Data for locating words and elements

_ _ _

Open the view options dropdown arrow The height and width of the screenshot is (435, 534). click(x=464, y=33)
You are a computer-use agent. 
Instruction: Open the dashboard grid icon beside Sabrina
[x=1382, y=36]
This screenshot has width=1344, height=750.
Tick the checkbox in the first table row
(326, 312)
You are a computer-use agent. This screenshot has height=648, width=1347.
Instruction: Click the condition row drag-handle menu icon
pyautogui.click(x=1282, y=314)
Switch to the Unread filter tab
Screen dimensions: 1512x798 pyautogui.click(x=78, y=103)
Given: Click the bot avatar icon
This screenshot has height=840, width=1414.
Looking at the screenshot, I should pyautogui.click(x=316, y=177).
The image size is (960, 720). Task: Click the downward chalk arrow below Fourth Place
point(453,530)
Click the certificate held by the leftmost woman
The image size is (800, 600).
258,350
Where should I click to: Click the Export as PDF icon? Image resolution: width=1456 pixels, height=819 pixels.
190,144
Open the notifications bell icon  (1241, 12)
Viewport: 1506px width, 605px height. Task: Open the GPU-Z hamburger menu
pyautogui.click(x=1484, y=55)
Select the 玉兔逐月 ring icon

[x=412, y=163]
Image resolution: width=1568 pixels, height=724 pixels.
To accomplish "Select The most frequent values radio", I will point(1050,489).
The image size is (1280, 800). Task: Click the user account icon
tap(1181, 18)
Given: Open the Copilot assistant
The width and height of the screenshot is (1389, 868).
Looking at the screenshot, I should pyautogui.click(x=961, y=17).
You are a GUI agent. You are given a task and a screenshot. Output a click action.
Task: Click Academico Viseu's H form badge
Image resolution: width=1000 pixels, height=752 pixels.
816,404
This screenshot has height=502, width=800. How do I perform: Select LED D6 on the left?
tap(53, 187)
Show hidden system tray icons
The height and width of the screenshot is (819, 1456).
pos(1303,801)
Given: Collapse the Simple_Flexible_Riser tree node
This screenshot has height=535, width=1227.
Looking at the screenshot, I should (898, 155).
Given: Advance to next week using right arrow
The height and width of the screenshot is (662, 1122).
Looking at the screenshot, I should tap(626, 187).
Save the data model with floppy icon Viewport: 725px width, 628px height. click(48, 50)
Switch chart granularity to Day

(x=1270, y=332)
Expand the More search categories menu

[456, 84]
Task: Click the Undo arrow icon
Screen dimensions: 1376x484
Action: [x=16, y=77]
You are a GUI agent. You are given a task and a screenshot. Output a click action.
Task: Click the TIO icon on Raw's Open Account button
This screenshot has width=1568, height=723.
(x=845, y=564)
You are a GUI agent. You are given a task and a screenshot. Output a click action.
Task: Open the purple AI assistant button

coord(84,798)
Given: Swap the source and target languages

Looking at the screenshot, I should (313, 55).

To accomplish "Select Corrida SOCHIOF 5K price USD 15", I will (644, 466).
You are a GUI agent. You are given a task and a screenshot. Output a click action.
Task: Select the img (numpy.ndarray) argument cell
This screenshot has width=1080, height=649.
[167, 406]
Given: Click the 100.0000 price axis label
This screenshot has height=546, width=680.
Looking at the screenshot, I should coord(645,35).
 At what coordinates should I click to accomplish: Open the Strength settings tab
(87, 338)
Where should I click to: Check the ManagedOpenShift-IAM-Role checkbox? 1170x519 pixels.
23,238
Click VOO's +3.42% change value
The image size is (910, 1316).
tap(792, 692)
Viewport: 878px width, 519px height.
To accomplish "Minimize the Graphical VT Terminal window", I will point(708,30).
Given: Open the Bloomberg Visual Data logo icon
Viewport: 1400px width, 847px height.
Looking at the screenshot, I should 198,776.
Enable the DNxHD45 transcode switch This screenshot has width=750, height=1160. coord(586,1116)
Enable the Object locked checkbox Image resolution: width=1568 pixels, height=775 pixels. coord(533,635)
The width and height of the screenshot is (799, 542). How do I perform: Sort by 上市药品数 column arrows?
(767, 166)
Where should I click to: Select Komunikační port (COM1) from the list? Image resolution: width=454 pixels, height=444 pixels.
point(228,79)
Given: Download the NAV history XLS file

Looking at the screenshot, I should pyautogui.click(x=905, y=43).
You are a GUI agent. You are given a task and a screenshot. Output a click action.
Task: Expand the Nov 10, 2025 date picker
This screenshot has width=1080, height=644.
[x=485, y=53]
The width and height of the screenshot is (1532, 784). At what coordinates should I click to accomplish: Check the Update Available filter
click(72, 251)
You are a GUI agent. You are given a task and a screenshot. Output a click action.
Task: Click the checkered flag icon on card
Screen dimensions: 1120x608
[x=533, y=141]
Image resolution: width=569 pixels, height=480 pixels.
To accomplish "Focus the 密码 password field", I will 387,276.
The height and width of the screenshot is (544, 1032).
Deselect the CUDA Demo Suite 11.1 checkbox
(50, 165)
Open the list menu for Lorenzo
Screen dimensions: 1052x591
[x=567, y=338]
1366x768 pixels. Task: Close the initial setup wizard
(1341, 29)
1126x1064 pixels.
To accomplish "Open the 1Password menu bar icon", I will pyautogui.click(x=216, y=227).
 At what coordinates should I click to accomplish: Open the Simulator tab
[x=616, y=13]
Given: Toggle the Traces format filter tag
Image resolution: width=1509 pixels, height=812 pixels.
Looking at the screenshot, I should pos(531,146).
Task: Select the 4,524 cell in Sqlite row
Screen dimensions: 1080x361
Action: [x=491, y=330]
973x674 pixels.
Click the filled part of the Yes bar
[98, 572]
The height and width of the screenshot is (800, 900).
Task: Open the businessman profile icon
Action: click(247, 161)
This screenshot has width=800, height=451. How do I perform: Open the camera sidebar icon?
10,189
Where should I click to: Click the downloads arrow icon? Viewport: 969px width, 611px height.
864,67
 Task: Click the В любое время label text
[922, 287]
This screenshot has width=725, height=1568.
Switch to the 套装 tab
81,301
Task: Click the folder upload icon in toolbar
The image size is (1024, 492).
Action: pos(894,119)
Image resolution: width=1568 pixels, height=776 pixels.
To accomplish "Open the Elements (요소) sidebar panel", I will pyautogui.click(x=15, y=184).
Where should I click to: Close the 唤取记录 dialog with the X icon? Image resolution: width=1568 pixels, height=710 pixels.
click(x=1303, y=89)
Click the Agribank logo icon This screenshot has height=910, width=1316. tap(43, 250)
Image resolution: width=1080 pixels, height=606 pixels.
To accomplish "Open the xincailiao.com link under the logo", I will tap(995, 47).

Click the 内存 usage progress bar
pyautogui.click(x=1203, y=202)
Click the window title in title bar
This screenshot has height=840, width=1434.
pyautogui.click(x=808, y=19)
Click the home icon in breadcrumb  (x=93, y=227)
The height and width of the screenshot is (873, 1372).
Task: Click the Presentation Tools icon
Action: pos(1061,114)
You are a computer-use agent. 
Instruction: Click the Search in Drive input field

_ _ _

_Set problem_
Reproduce all of the data above verbatim, line for line.

_Exercise solution_
Open the view options dropdown arrow The height and width of the screenshot is (435, 534). click(x=464, y=33)
You are a computer-use agent. 
Instruction: Open the dashboard grid icon beside Sabrina
[x=1382, y=36]
This screenshot has width=1344, height=750.
Tick the checkbox in the first table row
(326, 312)
You are a computer-use agent. This screenshot has height=648, width=1347.
Instruction: Click the condition row drag-handle menu icon
pyautogui.click(x=1282, y=314)
Switch to the Unread filter tab
Screen dimensions: 1512x798 pyautogui.click(x=78, y=103)
Given: Click the bot avatar icon
This screenshot has height=840, width=1414.
Looking at the screenshot, I should pyautogui.click(x=316, y=177).
The image size is (960, 720). Task: Click the downward chalk arrow below Fourth Place
point(453,530)
Click the certificate held by the leftmost woman
The image size is (800, 600).
258,350
Where should I click to: Click the Export as PDF icon? Image resolution: width=1456 pixels, height=819 pixels.
190,144
Open the notifications bell icon  (1241, 12)
Viewport: 1506px width, 605px height. Task: Open the GPU-Z hamburger menu
pyautogui.click(x=1484, y=55)
Select the 玉兔逐月 ring icon

[x=412, y=163]
Image resolution: width=1568 pixels, height=724 pixels.
To accomplish "Select The most frequent values radio", I will point(1050,489).
The image size is (1280, 800). Task: Click the user account icon
tap(1181, 18)
Given: Open the Copilot assistant
The width and height of the screenshot is (1389, 868).
Looking at the screenshot, I should pyautogui.click(x=961, y=17).
You are a GUI agent. You are given a task and a screenshot. Output a click action.
Task: Click Academico Viseu's H form badge
Image resolution: width=1000 pixels, height=752 pixels.
816,404
This screenshot has height=502, width=800. How do I perform: Select LED D6 on the left?
tap(53, 187)
Show hidden system tray icons
The height and width of the screenshot is (819, 1456).
pos(1303,801)
Given: Collapse the Simple_Flexible_Riser tree node
This screenshot has height=535, width=1227.
Looking at the screenshot, I should (898, 155).
Given: Advance to next week using right arrow
The height and width of the screenshot is (662, 1122).
Looking at the screenshot, I should tap(626, 187).
Save the data model with floppy icon Viewport: 725px width, 628px height. click(48, 50)
Switch chart granularity to Day

(x=1270, y=332)
Expand the More search categories menu

[456, 84]
Task: Click the Undo arrow icon
Screen dimensions: 1376x484
Action: [x=16, y=77]
You are a GUI agent. You are given a task and a screenshot. Output a click action.
Task: Click the TIO icon on Raw's Open Account button
This screenshot has width=1568, height=723.
(x=845, y=564)
You are a GUI agent. You are given a task and a screenshot. Output a click action.
Task: Open the purple AI assistant button

coord(84,798)
Given: Swap the source and target languages

Looking at the screenshot, I should (313, 55).

To accomplish "Select Corrida SOCHIOF 5K price USD 15", I will (644, 466).
You are a GUI agent. You are given a task and a screenshot. Output a click action.
Task: Select the img (numpy.ndarray) argument cell
This screenshot has width=1080, height=649.
[167, 406]
Given: Click the 100.0000 price axis label
This screenshot has height=546, width=680.
Looking at the screenshot, I should coord(645,35).
 At what coordinates should I click to accomplish: Open the Strength settings tab
(87, 338)
Where should I click to: Check the ManagedOpenShift-IAM-Role checkbox? 1170x519 pixels.
23,238
Click VOO's +3.42% change value
The image size is (910, 1316).
tap(792, 692)
Viewport: 878px width, 519px height.
To accomplish "Minimize the Graphical VT Terminal window", I will point(708,30).
Given: Open the Bloomberg Visual Data logo icon
Viewport: 1400px width, 847px height.
Looking at the screenshot, I should 198,776.
Enable the DNxHD45 transcode switch This screenshot has width=750, height=1160. coord(586,1116)
Enable the Object locked checkbox Image resolution: width=1568 pixels, height=775 pixels. coord(533,635)
The width and height of the screenshot is (799, 542). How do I perform: Sort by 上市药品数 column arrows?
(767, 166)
Where should I click to: Select Komunikační port (COM1) from the list? Image resolution: width=454 pixels, height=444 pixels.
point(228,79)
Given: Download the NAV history XLS file

Looking at the screenshot, I should pyautogui.click(x=905, y=43).
You are a GUI agent. You are given a task and a screenshot. Output a click action.
Task: Expand the Nov 10, 2025 date picker
This screenshot has width=1080, height=644.
[x=485, y=53]
The width and height of the screenshot is (1532, 784). At what coordinates should I click to accomplish: Check the Update Available filter
click(72, 251)
You are a GUI agent. You are given a task and a screenshot. Output a click action.
Task: Click the checkered flag icon on card
Screen dimensions: 1120x608
[x=533, y=141]
Image resolution: width=569 pixels, height=480 pixels.
To accomplish "Focus the 密码 password field", I will 387,276.
The height and width of the screenshot is (544, 1032).
Deselect the CUDA Demo Suite 11.1 checkbox
(50, 165)
Open the list menu for Lorenzo
Screen dimensions: 1052x591
[x=567, y=338]
1366x768 pixels. Task: Close the initial setup wizard
(1341, 29)
1126x1064 pixels.
To accomplish "Open the 1Password menu bar icon", I will pyautogui.click(x=216, y=227).
 At what coordinates should I click to accomplish: Open the Simulator tab
[x=616, y=13]
Given: Toggle the Traces format filter tag
Image resolution: width=1509 pixels, height=812 pixels.
Looking at the screenshot, I should pos(531,146).
Task: Select the 4,524 cell in Sqlite row
Screen dimensions: 1080x361
Action: [x=491, y=330]
973x674 pixels.
Click the filled part of the Yes bar
[98, 572]
The height and width of the screenshot is (800, 900).
Task: Open the businessman profile icon
Action: click(247, 161)
This screenshot has width=800, height=451. How do I perform: Open the camera sidebar icon?
10,189
Where should I click to: Click the downloads arrow icon? Viewport: 969px width, 611px height.
864,67
 Task: Click the В любое время label text
[922, 287]
This screenshot has width=725, height=1568.
Switch to the 套装 tab
81,301
Task: Click the folder upload icon in toolbar
The image size is (1024, 492).
Action: pos(894,119)
Image resolution: width=1568 pixels, height=776 pixels.
To accomplish "Open the Elements (요소) sidebar panel", I will pyautogui.click(x=15, y=184).
Where should I click to: Close the 唤取记录 dialog with the X icon? Image resolution: width=1568 pixels, height=710 pixels.
click(x=1303, y=89)
Click the Agribank logo icon This screenshot has height=910, width=1316. tap(43, 250)
Image resolution: width=1080 pixels, height=606 pixels.
To accomplish "Open the xincailiao.com link under the logo", I will tap(995, 47).

Click the 内存 usage progress bar
pyautogui.click(x=1203, y=202)
Click the window title in title bar
This screenshot has height=840, width=1434.
pyautogui.click(x=808, y=19)
Click the home icon in breadcrumb  (x=93, y=227)
The height and width of the screenshot is (873, 1372).
Task: Click the Presentation Tools icon
Action: pos(1061,114)
You are a computer-use agent. 
Instruction: Click the Search in Drive input field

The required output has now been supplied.